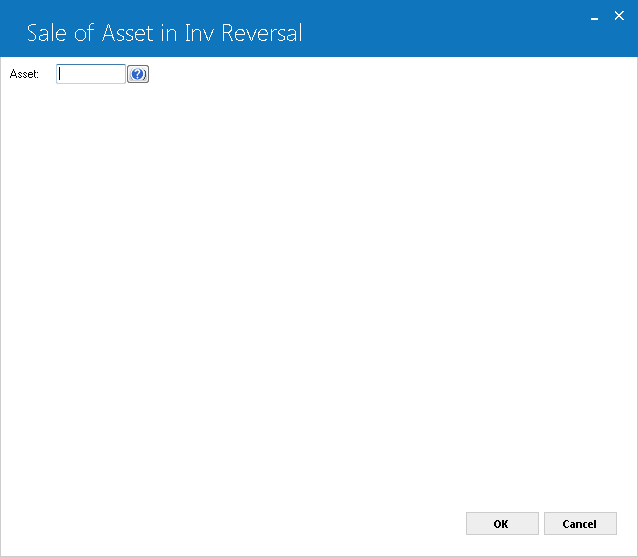Click the dialog title 'Sale of Asset in Inv Reversal'
This screenshot has height=557, width=638.
coord(164,33)
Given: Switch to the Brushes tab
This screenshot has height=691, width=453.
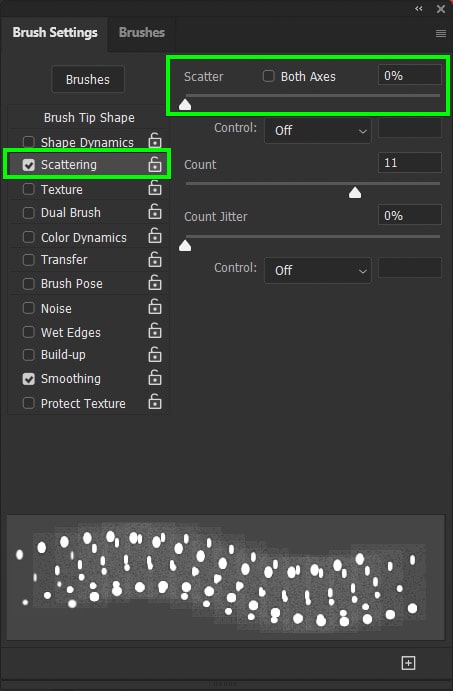Looking at the screenshot, I should coord(142,33).
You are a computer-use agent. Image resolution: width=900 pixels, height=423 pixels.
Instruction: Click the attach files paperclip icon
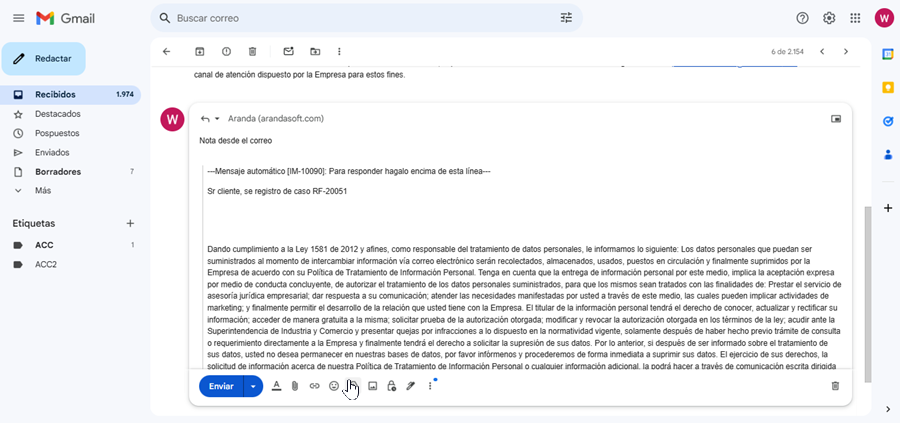295,386
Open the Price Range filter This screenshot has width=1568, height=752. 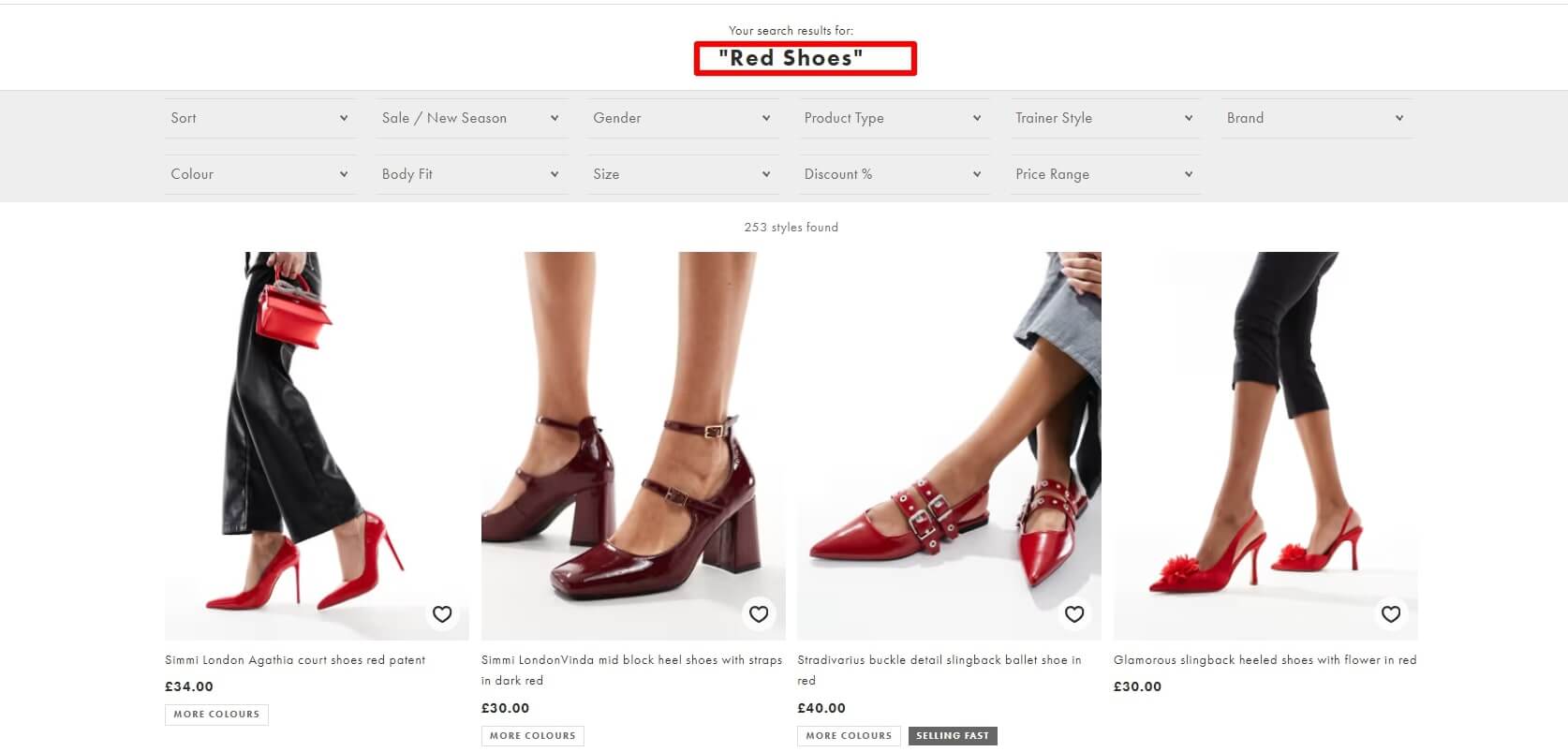coord(1104,174)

> **HOW TO COMPLETE THIS TASK**
Pictures excluded, reproduce only the part above that opens with the line holding "Given: Switch to the Brushes tab" and closes with the line holding "You are a computer-use", exactly as written.

> **TASK ANSWER**
Given: Switch to the Brushes tab
This screenshot has height=691, width=453.
Looking at the screenshot, I should coord(142,33).
You are a computer-use agent. Image resolution: width=900 pixels, height=423 pixels.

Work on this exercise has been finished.